Sony’s Shuhei Yoshida recently tweeted that next-generation PlayStation titles would not “install”, but rather “cache”, to the system’s hard drive – a solution, many assumed, to the forthcoming software’s 40 or 50GB file sizes, coupled with the PS4’s 500GB storage space.
Today, however, the PlayStation 4’s lead architect Mark Cerny has provided some clarity on just how the mandatory game installations on Sony’s next-gen machine will work. The crux of the matter here is that all games will install considerable chunks of data to your HDD, and no, it won’t be automatically deleted.
The confusion regarding “caching” seems to have arisen around the way Sony are choosing to install this data. Rather than waiting indefinitely for a title to load at various points, as is often the case now, disc-based games will instead begin caching data immediately, and after a nominal wait the game will begin. Knack, says Cerny, will see players wait only 10 seconds before getting into a game. After that, the remainder of the game’s 37GB will be installed intelligently in the background, as you play.
Streaming the files from HDD as-and-when they are required – rather than reading from the far slower Blu-ray drive – allows for far more complex operations to be performed in real-time. This, said Cerny, helps alleviate issues raised by current-gen developers regarding the immersion breaking in-game load times we’re used to.
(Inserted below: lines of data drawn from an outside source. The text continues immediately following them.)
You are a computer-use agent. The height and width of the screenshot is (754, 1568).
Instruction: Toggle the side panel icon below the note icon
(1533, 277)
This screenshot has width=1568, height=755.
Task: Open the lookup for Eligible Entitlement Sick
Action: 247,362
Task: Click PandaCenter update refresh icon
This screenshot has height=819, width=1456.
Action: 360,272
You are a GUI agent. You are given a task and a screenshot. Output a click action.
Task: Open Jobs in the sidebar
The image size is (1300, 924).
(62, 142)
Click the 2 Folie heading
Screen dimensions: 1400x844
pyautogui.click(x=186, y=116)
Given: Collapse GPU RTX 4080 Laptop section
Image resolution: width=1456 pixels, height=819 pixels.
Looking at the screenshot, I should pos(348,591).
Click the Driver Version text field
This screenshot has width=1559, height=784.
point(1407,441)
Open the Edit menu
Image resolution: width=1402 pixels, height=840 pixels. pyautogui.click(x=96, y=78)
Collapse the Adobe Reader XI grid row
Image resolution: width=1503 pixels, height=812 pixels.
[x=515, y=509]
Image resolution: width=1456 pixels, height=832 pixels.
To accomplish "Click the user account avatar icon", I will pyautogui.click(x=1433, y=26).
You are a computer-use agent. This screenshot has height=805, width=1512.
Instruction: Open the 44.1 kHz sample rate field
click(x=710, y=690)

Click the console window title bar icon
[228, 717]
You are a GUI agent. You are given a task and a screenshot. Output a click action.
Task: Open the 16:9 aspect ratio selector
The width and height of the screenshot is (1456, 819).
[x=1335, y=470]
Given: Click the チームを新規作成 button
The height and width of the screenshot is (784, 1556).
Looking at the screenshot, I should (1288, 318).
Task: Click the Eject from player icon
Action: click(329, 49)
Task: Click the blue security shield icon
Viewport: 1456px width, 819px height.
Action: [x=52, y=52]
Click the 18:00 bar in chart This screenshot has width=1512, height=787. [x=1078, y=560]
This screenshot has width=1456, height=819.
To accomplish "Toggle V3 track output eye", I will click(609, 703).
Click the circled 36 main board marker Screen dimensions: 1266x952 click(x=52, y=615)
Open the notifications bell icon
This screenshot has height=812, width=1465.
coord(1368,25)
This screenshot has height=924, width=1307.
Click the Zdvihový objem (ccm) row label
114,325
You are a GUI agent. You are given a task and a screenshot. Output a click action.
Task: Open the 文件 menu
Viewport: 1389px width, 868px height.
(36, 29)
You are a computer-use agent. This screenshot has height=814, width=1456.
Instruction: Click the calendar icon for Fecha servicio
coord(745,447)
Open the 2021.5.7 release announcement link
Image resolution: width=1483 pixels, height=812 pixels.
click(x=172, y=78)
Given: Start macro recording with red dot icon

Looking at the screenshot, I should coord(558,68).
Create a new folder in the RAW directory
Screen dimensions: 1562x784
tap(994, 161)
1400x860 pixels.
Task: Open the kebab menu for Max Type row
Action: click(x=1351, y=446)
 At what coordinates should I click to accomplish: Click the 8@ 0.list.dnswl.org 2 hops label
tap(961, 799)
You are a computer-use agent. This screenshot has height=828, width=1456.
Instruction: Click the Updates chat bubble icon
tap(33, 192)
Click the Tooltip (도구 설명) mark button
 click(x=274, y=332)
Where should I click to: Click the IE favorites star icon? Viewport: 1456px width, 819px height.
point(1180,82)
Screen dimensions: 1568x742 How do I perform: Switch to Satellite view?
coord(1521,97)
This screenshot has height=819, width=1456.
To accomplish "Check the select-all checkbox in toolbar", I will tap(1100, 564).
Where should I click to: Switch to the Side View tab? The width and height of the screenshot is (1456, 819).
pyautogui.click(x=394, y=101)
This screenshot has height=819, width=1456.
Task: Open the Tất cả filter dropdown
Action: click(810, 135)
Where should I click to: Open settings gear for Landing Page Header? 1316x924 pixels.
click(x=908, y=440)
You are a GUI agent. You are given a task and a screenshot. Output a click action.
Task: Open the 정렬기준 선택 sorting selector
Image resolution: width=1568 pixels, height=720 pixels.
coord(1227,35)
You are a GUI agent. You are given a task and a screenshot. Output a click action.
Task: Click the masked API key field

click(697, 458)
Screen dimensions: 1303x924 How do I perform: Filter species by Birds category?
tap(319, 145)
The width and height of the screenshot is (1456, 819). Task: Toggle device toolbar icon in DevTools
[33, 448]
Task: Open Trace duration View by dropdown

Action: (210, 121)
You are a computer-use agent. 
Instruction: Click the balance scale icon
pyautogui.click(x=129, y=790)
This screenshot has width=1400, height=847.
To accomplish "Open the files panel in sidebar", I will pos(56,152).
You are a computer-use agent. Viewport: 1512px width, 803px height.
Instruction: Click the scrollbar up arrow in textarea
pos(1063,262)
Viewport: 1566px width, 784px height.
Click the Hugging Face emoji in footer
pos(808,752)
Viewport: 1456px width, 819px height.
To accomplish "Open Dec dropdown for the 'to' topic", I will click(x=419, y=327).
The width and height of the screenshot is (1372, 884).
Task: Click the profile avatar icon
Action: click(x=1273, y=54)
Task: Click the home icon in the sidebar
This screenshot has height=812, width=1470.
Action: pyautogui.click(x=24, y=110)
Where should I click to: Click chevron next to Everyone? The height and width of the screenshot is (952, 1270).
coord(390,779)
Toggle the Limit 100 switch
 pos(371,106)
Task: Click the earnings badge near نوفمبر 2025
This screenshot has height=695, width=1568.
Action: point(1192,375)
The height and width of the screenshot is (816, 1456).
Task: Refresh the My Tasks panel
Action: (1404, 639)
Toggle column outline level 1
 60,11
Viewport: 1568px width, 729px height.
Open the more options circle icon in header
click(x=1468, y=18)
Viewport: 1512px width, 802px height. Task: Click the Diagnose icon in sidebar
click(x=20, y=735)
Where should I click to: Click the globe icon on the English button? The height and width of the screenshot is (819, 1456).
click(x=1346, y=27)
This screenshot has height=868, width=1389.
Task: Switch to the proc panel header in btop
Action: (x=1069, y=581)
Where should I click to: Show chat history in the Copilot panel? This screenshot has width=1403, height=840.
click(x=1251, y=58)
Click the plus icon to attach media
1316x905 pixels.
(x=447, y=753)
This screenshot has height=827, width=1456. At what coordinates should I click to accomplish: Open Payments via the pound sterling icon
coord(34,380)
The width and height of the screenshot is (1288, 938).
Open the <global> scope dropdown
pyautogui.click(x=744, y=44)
Cerny also said that despite earlier internal discussions to the contrary, all installed game data will stay on the hard drive until the user chooses to delete it, as is the case with current-gen machines. Microsoft’s Xbox One will, unsurprisingly, also require installation from Blu-ray, although the use of game-caching or pre-loading as Sony have mentioned is currently unknown. Regardless, It seems we’re going to be swapping out our 500GB stock hard-drives sooner than first thought.
PlayStation 4 launches in the US this Friday, November 15th, before coming to EU shores two weeks later, on November 29th.